戦略を練る人。

TEDの動画

行動を変えるには、自分をうまく仕向けることが必要(TED)

行動を変えたい、新しい生活習慣を身につけたいと思う人の参考になるTEDの動画を紹介します。

タイトルは、How to trick yourself into good behavior (よい行動をするように自分を仕向ける方法)です。

講演者は、行動科学の専門家、ボブ・ニース(Bob Nease)さんです。

そうするつもりはあるのに、なぜか、現実は違うことをしてしまう。それには理由があるんだよ、こうすればいいんだよ、というプレゼンです。



よい行動をするよう仕向けるには? TEDの説明

By now, we all know that people make lousy decisions and behave badly.

We eat the cake, wait until the last minute to do our taxes, and generally work against our own self-interest no matter how much we want to succeed.

So…what can we do to fight it? Behavioral scientist Bob Nease shares some tricks to align our good intentions with our actions.

人はみな、まずい決断をして、まずい行動をするものです。

ケーキを食べてしまうし、ギリギリにならないと確定申告の準備を始めないし、たいてい、自分の意図とは違うことをしてしまいます。どんなに望む行動をしたいとがんばっても。

では、どうしたらいいのでしょうか? 行動科学者のボブ・ニースは、自分のよい意図と、行動を一致させる方法をシェアします。

収録は2011年の11月です。長さは11分46秒です。字幕はありません。動画のあとに抄訳を書きます。

☆TEDの説明はこちら⇒TEDの記事のまとめ(1)ミニマリスト的生き方の参考に

そうしたいと思うのにそう行動できない

行動を変えることについてお話します。

大切なことだと皆、わかっていますね。行動を変えるのは、とても難しいということも。

そうできない理由は、そうしたいという気持ちがないからではないのです。

そうしたい気持ちは十分です。ただ、実行に移せないのです。





オデュッセウスとカーダシアンの戦略

幸いなことに、有名人から学ぶことができます。ホーマーの叙事詩のヒーロー、オデュッセウスと、アメリカのキム・カーダシアン(有名なセレブ)です。

オデュッセウスとセイレーン

オデュッセウスとセイレーンの歌のことはみなさんご存知ですよね。

セイレーンは恐ろしい生き物です。すばらしい歌声をきかせますが、歌で船員たちを引き寄せ、船を難破させ、船員を殺します。

この誘惑を前にしたとき、オデュッセウスは、自身の意志の力に頼ったでしょうか?

違います。

オデュッセウスは、自分の意志だけではセイレーンにあがらえないとわかっていました。彼は、船員たちに、自分をマストにしばりつけ、耳にろうを入れ、そのまま進むように命じました。

指示対象のデータ
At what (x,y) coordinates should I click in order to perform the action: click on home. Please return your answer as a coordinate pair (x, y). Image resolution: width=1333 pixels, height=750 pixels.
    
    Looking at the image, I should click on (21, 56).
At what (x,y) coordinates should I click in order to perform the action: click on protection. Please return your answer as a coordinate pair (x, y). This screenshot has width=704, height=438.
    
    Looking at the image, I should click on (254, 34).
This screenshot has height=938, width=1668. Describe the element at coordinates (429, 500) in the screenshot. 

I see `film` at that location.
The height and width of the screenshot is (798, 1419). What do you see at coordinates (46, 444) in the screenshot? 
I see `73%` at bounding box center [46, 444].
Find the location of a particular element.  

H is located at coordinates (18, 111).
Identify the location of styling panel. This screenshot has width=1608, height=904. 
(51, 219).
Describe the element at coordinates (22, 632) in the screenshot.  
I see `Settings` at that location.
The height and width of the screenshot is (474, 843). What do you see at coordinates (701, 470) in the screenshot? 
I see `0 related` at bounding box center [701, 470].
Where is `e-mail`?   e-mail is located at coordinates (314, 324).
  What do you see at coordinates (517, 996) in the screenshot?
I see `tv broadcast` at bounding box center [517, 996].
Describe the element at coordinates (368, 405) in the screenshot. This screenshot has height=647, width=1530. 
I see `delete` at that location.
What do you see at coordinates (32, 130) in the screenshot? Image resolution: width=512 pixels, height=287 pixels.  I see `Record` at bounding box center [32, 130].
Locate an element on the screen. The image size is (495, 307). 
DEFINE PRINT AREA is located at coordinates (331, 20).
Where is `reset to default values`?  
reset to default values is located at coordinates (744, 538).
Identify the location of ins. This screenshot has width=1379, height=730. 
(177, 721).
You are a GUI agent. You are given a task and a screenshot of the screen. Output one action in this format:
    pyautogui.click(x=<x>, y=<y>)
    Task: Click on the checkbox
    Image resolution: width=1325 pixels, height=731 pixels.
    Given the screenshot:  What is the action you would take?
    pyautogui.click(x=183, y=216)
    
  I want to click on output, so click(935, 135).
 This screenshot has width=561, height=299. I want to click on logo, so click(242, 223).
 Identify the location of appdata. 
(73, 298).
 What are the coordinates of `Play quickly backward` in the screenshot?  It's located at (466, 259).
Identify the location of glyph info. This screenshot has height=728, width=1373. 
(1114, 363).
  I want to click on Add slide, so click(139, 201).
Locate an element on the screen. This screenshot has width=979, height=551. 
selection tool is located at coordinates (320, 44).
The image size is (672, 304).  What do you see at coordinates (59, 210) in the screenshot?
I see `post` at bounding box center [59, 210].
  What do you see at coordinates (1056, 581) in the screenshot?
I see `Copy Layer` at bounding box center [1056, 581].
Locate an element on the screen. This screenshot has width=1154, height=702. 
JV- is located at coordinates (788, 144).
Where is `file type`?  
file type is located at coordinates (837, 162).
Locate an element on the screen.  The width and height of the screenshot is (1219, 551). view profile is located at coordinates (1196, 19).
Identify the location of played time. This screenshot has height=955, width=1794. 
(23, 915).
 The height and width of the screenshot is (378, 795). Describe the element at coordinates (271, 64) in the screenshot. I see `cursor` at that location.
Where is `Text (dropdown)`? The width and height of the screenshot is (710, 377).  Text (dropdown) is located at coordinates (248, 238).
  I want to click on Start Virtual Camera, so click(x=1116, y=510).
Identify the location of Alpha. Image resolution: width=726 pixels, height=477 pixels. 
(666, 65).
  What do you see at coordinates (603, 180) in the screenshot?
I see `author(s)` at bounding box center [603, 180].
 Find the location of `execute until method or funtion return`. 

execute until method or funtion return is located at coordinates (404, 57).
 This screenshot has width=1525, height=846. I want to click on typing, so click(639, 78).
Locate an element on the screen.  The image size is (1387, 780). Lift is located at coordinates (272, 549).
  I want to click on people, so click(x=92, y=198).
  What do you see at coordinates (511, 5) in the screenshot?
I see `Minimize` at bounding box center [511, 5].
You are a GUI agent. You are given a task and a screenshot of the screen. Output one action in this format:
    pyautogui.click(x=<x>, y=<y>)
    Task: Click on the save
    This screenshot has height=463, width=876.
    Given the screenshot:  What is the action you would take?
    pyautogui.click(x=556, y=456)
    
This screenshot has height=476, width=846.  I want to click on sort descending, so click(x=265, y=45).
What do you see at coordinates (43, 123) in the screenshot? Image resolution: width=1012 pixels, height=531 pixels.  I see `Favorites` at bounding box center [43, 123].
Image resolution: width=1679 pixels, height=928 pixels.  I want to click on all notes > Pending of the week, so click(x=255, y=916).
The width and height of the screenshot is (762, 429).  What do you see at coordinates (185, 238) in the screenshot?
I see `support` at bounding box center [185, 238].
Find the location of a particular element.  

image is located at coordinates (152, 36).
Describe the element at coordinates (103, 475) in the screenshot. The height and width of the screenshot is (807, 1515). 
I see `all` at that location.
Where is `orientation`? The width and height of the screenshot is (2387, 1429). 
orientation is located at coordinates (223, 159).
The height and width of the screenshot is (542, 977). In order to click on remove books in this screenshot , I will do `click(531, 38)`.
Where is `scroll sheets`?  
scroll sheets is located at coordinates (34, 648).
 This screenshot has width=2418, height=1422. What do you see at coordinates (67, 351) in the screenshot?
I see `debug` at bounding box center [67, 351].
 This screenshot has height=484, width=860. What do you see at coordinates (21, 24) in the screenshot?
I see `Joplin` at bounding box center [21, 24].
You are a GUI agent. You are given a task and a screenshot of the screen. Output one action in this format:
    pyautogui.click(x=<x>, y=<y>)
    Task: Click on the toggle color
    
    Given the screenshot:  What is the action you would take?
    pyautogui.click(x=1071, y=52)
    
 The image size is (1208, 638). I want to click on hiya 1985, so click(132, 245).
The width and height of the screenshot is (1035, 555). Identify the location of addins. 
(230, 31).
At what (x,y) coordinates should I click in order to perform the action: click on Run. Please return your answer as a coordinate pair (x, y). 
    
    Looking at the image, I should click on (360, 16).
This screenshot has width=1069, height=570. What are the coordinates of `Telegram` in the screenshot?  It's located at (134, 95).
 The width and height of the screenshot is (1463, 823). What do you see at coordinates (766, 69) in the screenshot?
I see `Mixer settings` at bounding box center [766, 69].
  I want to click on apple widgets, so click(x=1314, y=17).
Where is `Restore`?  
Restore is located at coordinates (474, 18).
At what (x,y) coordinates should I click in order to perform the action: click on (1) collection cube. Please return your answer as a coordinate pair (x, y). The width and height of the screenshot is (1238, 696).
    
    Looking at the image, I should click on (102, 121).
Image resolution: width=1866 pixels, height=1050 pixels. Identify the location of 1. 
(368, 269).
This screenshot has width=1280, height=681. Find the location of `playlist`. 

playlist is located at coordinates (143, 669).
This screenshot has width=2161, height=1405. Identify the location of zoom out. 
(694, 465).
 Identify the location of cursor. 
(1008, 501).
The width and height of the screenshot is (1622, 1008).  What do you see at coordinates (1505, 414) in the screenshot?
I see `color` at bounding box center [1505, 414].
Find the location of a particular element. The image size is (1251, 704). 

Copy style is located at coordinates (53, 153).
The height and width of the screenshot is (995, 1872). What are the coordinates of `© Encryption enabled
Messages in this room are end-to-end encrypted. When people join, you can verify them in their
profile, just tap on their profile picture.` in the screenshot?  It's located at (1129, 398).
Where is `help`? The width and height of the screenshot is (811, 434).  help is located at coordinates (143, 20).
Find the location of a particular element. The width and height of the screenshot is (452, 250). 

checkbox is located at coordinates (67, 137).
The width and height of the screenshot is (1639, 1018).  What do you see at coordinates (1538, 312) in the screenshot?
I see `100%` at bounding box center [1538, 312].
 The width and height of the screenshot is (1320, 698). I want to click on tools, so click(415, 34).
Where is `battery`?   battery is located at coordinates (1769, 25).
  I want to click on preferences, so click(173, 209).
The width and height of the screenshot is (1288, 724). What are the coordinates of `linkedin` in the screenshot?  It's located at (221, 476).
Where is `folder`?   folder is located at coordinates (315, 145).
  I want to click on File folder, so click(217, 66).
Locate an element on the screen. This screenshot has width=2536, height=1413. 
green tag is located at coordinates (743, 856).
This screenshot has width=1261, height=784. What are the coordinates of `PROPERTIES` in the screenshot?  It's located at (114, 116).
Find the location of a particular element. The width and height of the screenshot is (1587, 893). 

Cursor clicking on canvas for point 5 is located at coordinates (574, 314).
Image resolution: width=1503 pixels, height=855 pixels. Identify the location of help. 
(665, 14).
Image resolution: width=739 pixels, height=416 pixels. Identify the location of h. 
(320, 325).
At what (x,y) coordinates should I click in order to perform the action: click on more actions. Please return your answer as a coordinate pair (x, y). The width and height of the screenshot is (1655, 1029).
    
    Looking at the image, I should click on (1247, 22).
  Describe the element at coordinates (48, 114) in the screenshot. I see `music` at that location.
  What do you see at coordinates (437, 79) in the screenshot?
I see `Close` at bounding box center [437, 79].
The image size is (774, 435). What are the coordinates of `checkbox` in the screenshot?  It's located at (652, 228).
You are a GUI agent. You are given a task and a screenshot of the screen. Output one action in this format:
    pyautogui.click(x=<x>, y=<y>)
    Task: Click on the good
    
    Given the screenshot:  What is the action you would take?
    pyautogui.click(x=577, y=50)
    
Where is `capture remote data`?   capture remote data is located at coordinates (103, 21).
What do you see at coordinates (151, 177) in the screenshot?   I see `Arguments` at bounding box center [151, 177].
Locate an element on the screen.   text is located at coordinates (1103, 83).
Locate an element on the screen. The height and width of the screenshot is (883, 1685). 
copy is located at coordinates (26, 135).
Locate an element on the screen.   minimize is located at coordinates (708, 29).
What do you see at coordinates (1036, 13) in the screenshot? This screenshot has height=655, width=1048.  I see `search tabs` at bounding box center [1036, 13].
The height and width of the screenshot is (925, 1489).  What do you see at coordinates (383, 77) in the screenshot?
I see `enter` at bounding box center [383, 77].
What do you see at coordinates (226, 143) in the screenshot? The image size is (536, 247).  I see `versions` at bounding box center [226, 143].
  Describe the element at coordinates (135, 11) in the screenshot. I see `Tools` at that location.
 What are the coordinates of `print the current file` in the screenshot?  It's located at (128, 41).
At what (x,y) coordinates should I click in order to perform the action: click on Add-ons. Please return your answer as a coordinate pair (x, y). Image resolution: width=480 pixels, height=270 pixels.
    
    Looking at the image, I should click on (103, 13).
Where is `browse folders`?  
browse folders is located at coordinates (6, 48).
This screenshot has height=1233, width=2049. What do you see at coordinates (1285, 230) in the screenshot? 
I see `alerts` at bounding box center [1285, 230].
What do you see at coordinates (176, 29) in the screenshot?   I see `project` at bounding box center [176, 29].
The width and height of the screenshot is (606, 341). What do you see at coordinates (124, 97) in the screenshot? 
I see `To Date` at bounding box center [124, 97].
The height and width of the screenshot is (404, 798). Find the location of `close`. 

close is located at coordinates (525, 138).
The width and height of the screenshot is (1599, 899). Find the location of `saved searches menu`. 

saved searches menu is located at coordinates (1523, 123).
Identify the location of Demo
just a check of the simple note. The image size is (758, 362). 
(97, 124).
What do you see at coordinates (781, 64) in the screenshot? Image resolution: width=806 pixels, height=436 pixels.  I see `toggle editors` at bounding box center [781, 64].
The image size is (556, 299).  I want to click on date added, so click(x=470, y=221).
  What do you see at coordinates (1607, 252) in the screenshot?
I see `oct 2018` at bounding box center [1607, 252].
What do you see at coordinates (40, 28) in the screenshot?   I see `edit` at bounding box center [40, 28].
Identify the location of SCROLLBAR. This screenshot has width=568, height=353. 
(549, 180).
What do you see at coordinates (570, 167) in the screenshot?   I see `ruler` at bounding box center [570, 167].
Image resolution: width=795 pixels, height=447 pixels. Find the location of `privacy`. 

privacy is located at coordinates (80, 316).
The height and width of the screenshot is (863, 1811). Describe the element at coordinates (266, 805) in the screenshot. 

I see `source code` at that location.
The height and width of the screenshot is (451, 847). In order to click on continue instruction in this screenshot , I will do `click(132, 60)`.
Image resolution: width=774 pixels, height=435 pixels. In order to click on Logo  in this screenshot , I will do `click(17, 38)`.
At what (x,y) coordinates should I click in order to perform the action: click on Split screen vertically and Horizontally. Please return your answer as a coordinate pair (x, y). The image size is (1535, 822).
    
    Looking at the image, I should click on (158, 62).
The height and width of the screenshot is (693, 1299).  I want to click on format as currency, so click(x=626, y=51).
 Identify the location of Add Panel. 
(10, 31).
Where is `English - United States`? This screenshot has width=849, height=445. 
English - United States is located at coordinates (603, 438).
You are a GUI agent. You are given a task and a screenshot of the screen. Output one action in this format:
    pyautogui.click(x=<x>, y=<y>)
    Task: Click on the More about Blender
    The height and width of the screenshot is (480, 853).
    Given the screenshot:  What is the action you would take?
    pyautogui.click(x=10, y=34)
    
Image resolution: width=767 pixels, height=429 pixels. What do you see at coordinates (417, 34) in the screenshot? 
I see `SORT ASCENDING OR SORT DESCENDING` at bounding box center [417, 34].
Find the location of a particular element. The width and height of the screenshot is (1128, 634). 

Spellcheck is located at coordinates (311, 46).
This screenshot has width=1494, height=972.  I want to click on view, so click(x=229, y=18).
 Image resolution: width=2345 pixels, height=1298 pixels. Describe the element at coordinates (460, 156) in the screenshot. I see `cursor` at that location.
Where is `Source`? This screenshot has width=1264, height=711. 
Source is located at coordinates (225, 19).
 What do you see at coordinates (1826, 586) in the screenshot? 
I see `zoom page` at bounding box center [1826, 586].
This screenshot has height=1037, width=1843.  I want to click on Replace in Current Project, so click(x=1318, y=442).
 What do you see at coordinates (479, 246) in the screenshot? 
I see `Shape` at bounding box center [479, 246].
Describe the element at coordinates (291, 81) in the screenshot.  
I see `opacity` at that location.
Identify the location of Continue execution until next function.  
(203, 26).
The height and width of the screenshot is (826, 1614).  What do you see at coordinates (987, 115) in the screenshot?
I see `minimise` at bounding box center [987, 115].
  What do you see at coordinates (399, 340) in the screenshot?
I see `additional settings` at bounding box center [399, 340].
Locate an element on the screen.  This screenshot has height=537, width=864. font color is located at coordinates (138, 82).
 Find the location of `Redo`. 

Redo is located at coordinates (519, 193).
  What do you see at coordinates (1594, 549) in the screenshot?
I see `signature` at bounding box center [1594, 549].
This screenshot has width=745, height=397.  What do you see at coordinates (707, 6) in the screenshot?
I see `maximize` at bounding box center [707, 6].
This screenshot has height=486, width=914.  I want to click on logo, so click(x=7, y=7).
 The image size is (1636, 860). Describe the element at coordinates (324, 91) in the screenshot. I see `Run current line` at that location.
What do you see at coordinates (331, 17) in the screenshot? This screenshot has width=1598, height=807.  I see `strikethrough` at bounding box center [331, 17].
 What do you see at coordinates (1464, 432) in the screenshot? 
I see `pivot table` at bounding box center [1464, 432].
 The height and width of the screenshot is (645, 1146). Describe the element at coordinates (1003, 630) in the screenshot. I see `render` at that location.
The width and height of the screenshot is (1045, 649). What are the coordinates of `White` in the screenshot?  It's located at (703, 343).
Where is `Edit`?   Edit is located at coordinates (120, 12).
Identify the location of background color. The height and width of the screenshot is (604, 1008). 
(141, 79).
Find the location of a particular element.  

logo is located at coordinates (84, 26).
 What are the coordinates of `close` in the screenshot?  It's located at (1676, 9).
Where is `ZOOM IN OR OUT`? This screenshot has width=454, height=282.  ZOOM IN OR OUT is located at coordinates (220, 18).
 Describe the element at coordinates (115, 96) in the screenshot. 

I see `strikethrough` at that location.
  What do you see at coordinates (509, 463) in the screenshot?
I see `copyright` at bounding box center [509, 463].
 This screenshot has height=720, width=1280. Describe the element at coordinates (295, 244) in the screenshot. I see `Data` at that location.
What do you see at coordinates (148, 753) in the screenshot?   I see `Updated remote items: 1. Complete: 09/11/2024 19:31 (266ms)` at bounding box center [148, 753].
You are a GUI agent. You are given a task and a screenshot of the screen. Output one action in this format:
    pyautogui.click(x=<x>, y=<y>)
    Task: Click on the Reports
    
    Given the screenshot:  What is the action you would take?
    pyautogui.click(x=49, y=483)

> 課題内容
TED講演を紹介した記事の続きを、最後の文のあとから書きなさい。 このリストは、TED講演を紹介した記事とは関係がありません。

> 解答
その結果、セイレーンの歌声を聞きながらも、無事でいられました。

キム・カーダシアンのダイエット

キム・カーダシアンは、ダイエットに成功するためには、意志の力だけでは不十分だとわかっていました。そこで、オデュッセウスと似た戦略を使いました。

ライアン・シークレスト(アメリカの人気司会者)によれば、カーダシアンは、夕食に、なんでも食べたいものをオーダーしました。

それがハンバーガーにフライドポテトだったとしましょう。

彼女は、ハンバーガーをすぐに食べてしまい、ポテトに移りました。

しかし、もうこれ以上食べてはいけない、という時点で、ウインドウクリーナーのボトルを取り出し、残っているポテトにスプレーするのです。

信じられませんよね。

食べ物にクリーナーをスプレーして、毒にしてしまうなんて、気違いじみた行為です。

ですが、オデュッセウスもカーダシアンも、行動を変える方法をよく知っていた、と言えます。

自分の意志だけでは、行動を変えることはできないとわかっていたのです。誘惑に負けることを知っていたのです。

自分の意図どおりに行動するには、状況を変えるべきだとわかっていました。

意図と行動の不一致

つまり、よくない行為は、悪い意図から生まれた悪い行為ではなく、よい意図があったのに、そのとおりに行動できない結果なのです。

言い換えれば、自分の意図と、行動はなかなか一致しないのです。

同僚にうんざりしたときのことや、配偶者とけんかしたときのことを思い出してください。自分の行動に腹がたったときのことでもいいです。

そのときの自分の行動は、悪いことをしようという意図があって、そうしたのでしょうか? それとももっと本能的な反応だったのでしょうか?

なぜ、私たちは、自分でそうすべきだと思っていることをできないのでしょうか?

その答えは、統計の中にあります。

無意識と顕在意識の大きな差

脳の無意識の部分では、1秒に1億ビットの情報を処理しています。これは、ニューヨーク・タイムズの平日版にのっているデータと同じ量です。

脳内では、毎秒、ニューヨーク・タイムズと同じ量の情報を扱っているのです。

一方、顕在意識の部分、つまり、私たちが「心(mind)」と考えている部分では、50ビットの情報しか処理していません。

たった、50なのです。

無意識の部分が処理できる情報が、カップ1杯の砂糖だとしたら、顕在意識の部分が処理できる情報は、そのうちの1粒か2粒です。

脳は昔の環境に合わせて動いている

顕在意識の部分のデータ処理能力をあげる方法はないだろうか、と考える人もいるかもしれません。

数独やクロスワードパズルをやったり、胎児にクラシック音楽をきかせたりすれば、脳のパワーをあげることができる、と言われています。

そうかもしれません。

ですが、私たちの脳は、ずいぶん遠い昔、カロリー(食べ物)があまりない、危険がいっぱいの環境に適応しながらできました。

脳は、そういう環境に合わせて、すばやく、努力しなくても作動するようになっていきました。

何百万年もの進化を経てできたものが私たちの脳なのです。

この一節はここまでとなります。